**Exercice 1:**
Pour chacune des affirmations suivantes, dites par oui ou par non si elle concorde avec l’extrait sur Mysa, et citez mot pour mot le passage qui tranche. (a) En 2009, l’auteur avait déjà compris que Mysa évoquait les illuminatis dans son disque. (b) L’usage des symboles illuminatis par Prodigy avait suscité de nombreuses critiques. (c) L’auteur considérait d’abord ces références comme du folklore lié au genre musical.
**Exercice 2:**
D’après l’extrait sur Mysa, à quoi servaient les complots que Mysa voyait jusque dans le rap ?

──────── Extrait fourni

Seulement, derrière le social, il y a chez Mysa un sens de la morale qui parfois m’échappe. Pire, ce sens de la morale s’est retrouvé drapé dans un complotisme bien trop confortable et fervent pour ne pas être suspect. Bien sûr, déjà en 2009, j’avais saisi que Mysa évoquait les illuminatis dans son disque et voyait jusque dans le rap lui-même des complots destinés à « réinitialiser » le cerveau de l’homme. Mais cela, je le prenais pour du folklore lié au genre musical, catégorie puriste. Et puis après tout, Prodigy jouait bien lui aussi avec ces symboles illuminatis, et personne n’y avait trouvé à redire.

────────────────
──────── Matériel recueilli

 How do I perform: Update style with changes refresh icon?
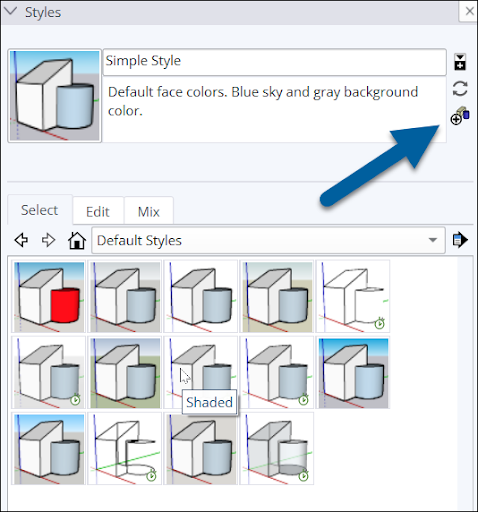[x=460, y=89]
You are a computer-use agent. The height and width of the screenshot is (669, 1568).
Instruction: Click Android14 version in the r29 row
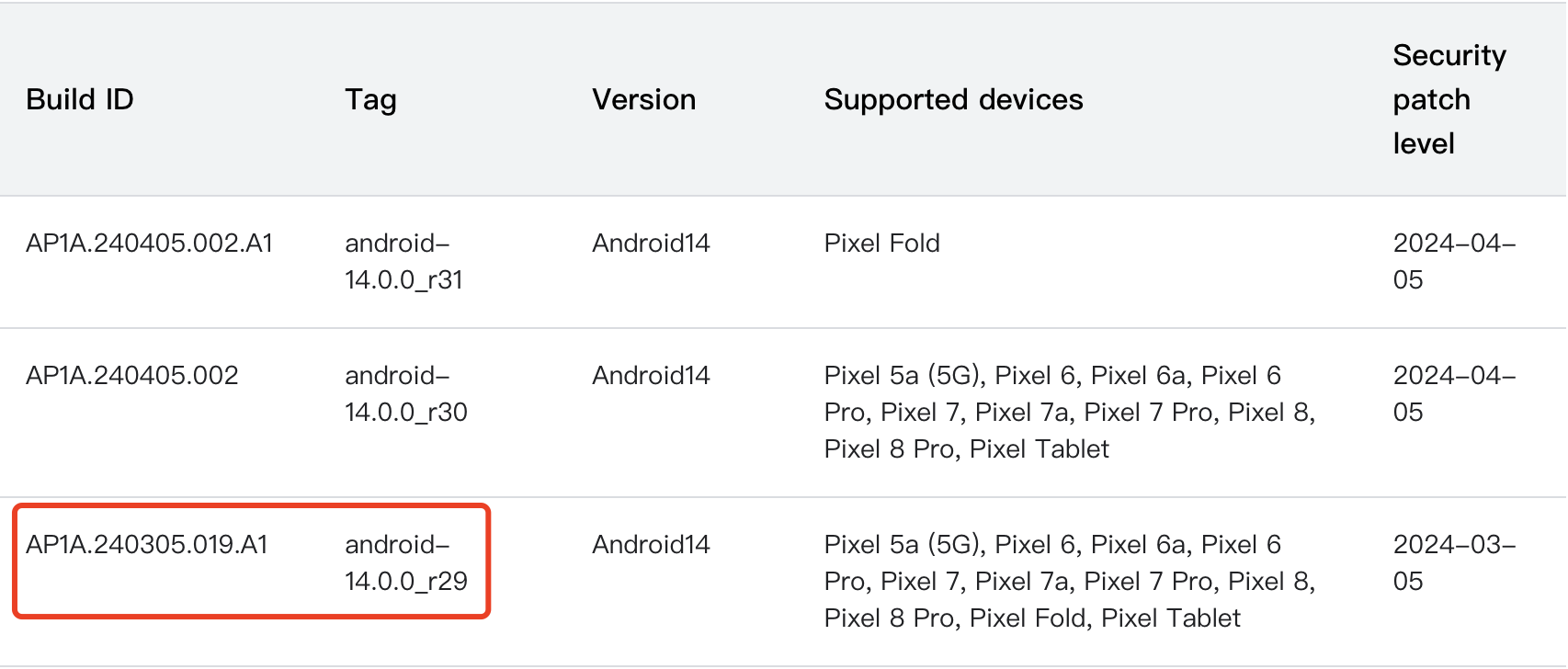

────────────────

**Réponse complète 1:**
(a) Oui : « déjà en 2009, j’avais saisi que Mysa évoquait les illuminatis dans son disque ».
(b) Non : « personne n’y avait trouvé à redire ».
(c) Oui : « je le prenais pour du folklore lié au genre musical, catégorie puriste ».

**Réponse complète 2:**
Ils servaient à « réinitialiser » le cerveau de l’homme.